Luisanna González Quattrini: Accroupissements
Luisanna Gonzalez Quattrini paints visions of a timeless world that tell the truths of today. But under the shimmer of fresh colors, these truths conceal disconcerting oddities. The artist seems to cultivate a childhood of the gaze that reveals the repressed adults. On his canvases, innocence competes with regression, reasons seem governed by bodies, instincts dominate urbanity; in his subjects as in matter itself, the fluids control the masses.
The artist elaborates her subjects on small paintings that she uses like a notebook. Some are then taken up and reworked into larger compositions. One of his main subjects concerns the overflows of consciousness. The recurring presence of animals in his paintings testifies to a pre-civilized attachment to the environment. Between them, his characters also allow their animality to express themselves and thus find themselves in relationships that are foreign to social norms.
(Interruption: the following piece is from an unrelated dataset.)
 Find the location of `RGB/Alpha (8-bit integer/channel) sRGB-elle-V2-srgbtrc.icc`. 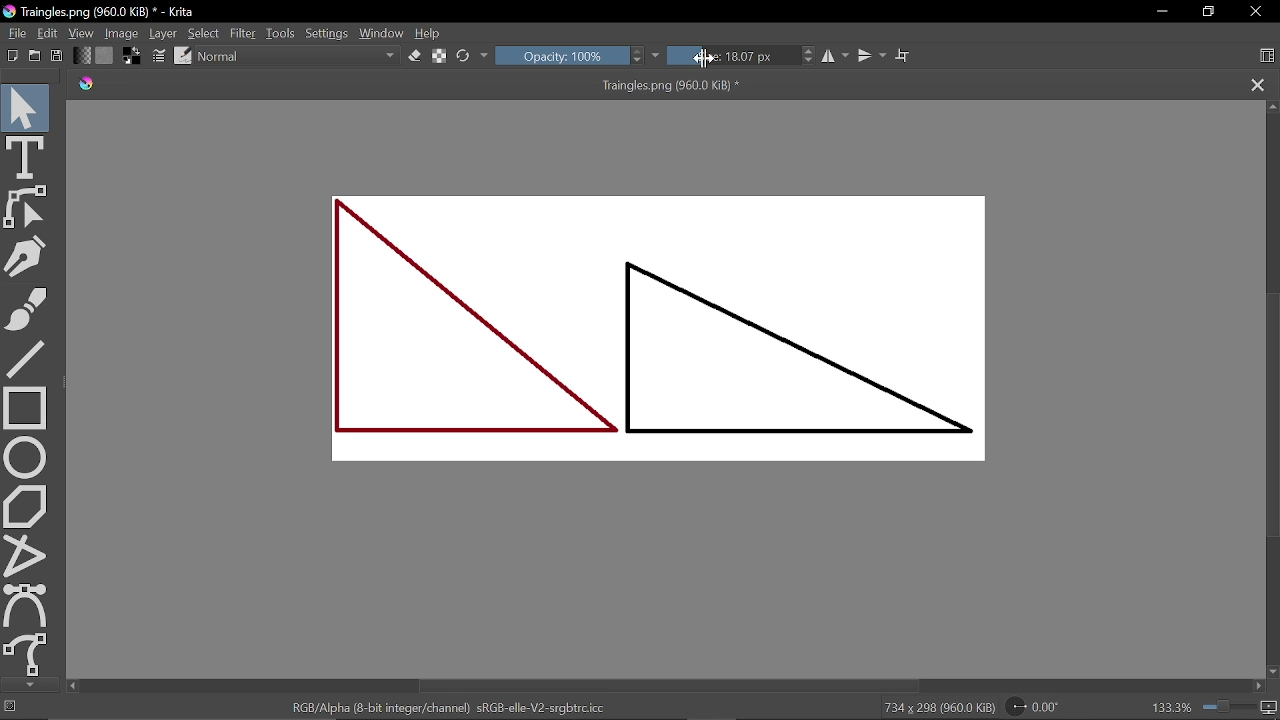

RGB/Alpha (8-bit integer/channel) sRGB-elle-V2-srgbtrc.icc is located at coordinates (444, 706).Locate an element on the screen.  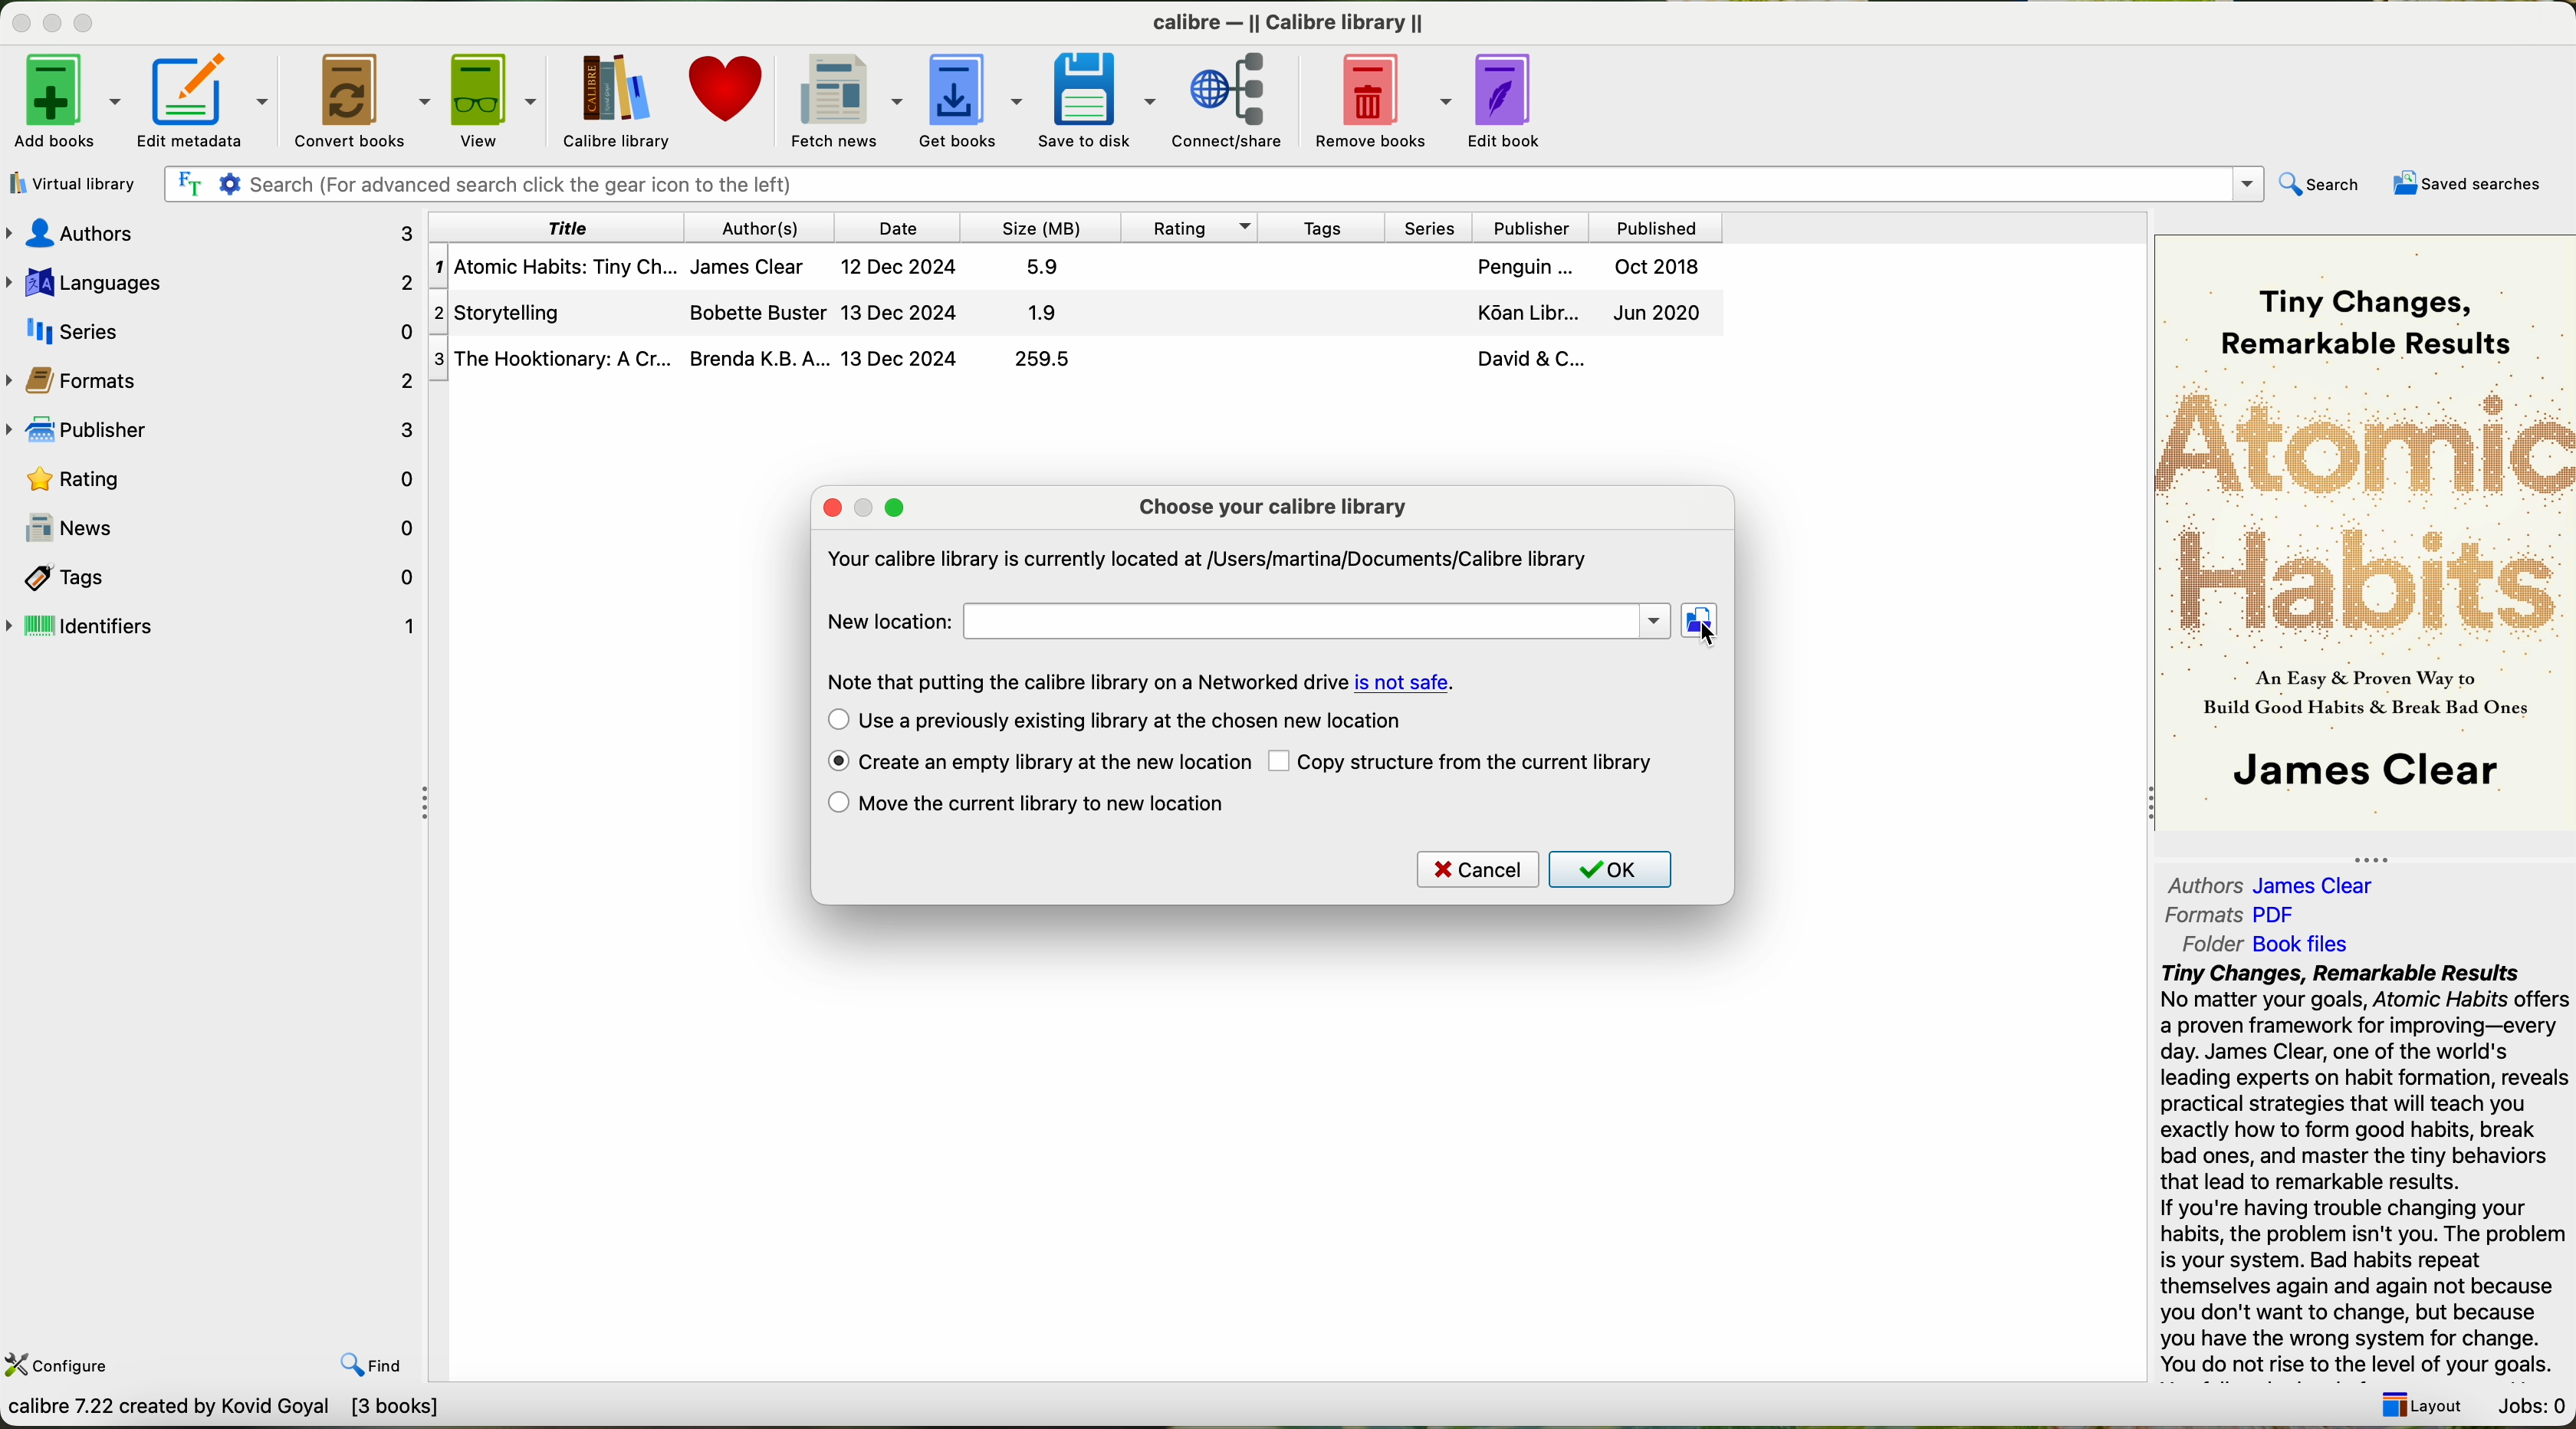
add books is located at coordinates (64, 106).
The omnipresence of water invites us to let ourselves be carried towards the subconscious images attached to this element: water evokes both the matrix of all life and the danger of death. Between mountains of impasto and liquid expanses, his works are therefore ambivalent: they allow both a symbolic reading – revealing a relationship to the physical world free from all taboos – and a more fundamental reflection on the constituents of painting. Luisanna Gonzalez Quattrini was born in 1972 in Lima. Trained at the Geneva University of Art and Design, she currently lives and works in Basel.